OppAlerts scores draft relevance by comparing text and taxonomy categories with cosine similarity. Learn to interpret category positions, phrase suggestions and input limits.

If you use a content score to guide an edit, you need to understand which comparison produced it and what it can tell the writer. Content Optimizer compares the meaning of writing you paste in with categories you select from a taxonomy. This page describes what it measures, what the number can support, and where it stops.

What is compared with what

Two separate steps run behind the report, and they are worth keeping apart because they can fail differently.

First, your text is turned into a list of 768 numbers by an embedding model. That list is a position: writing about similar subjects produces nearby positions, and writing about unrelated subjects produces distant ones.

Second, that position is compared against the stored position of every category in the taxonomy you selected. The categories are ranked by how close they sit to your text, and the nearest ten are returned.

The comparison is cosine similarity. Because both vectors are normalized to unit length, it is calculated as their dot product. The displayed percentage is the direct cosine score multiplied by 100, not a transformed grade or probability.

The category positions were produced by the same model as your text.
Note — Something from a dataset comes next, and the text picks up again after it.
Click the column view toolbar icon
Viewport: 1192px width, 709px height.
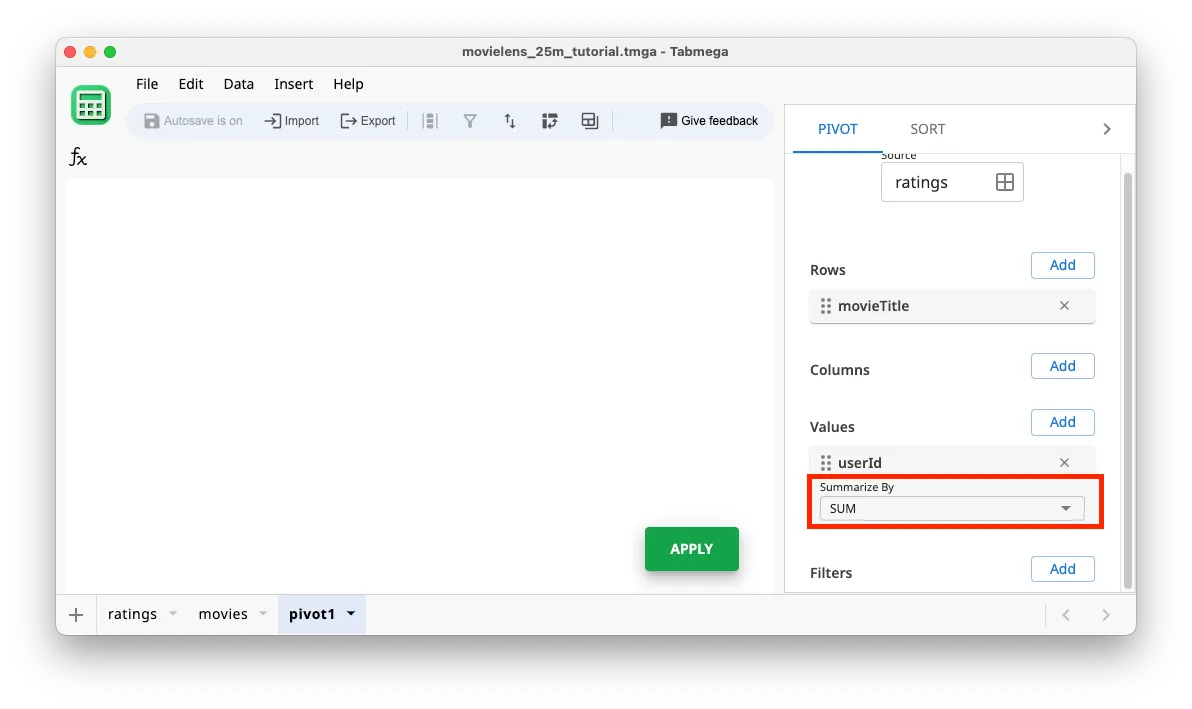pos(430,120)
That is a requirement rather than a detail: if the two were made by different models, the numbers would still compare and the result would be meaningless.

What you select, and why only three

You may select up to three categories, each from a different taxonomy. The editor refuses two categories from the same taxonomy. Each result reports one selected category's position; two selections within the same taxonomy would require separate positions.
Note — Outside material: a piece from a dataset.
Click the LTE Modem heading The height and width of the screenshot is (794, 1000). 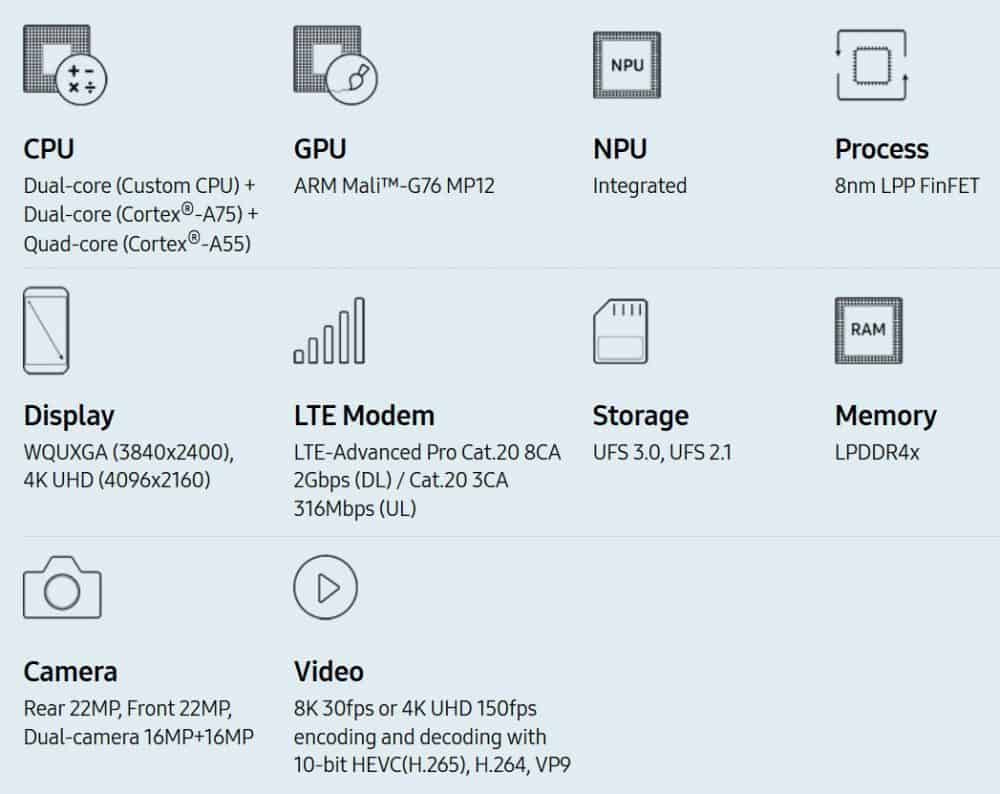[364, 416]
In practice that means you can ask three separate questions about one piece of writing. A topic category asks what the writing is about. An audience category asks who it reads as being written for. A location category asks whether it reads as relevant to a place.

Why the report stops at ten categories

Each selected taxonomy returns its ten nearest categories. The number is fixed, and the reason is worth knowing when reading the result.

I set the limit after using the report on real writing. Twenty-five categories proved unhelpful, and even ten can include categories with little relevance. After the first few matches, the remaining categories can be the closest available without being useful.

So read the top of the list. A category appearing in ninth place is not a weak match to pursue; it is usually the point where the list stopped meaning anything.

If the category you selected does not appear in the ten, the report gives its position separately. That is the most useful single output on the page: it tells you the writing is closer to ten other things than to the thing you were aiming at.

Why long writing is refused rather than trimmed

The embedding step accepts 8,192 bytes in one request. Longer writing is refused, and the editor marks the excess so you can see what is over.

Most Latin characters take one byte, so 8,192 bytes is roughly 8,192 characters of ordinary English, or very approximately 1,200 to 1,400 words. Accented characters, other scripts and some punctuation take two or more bytes each, so text in those languages reaches the limit sooner than the character count suggests.

The refusal is deliberate. Scoring the first 8,192 bytes of a long article would return a number describing the opening and present it as the whole article. A page that scores well in its introduction but wanders afterward would look correct.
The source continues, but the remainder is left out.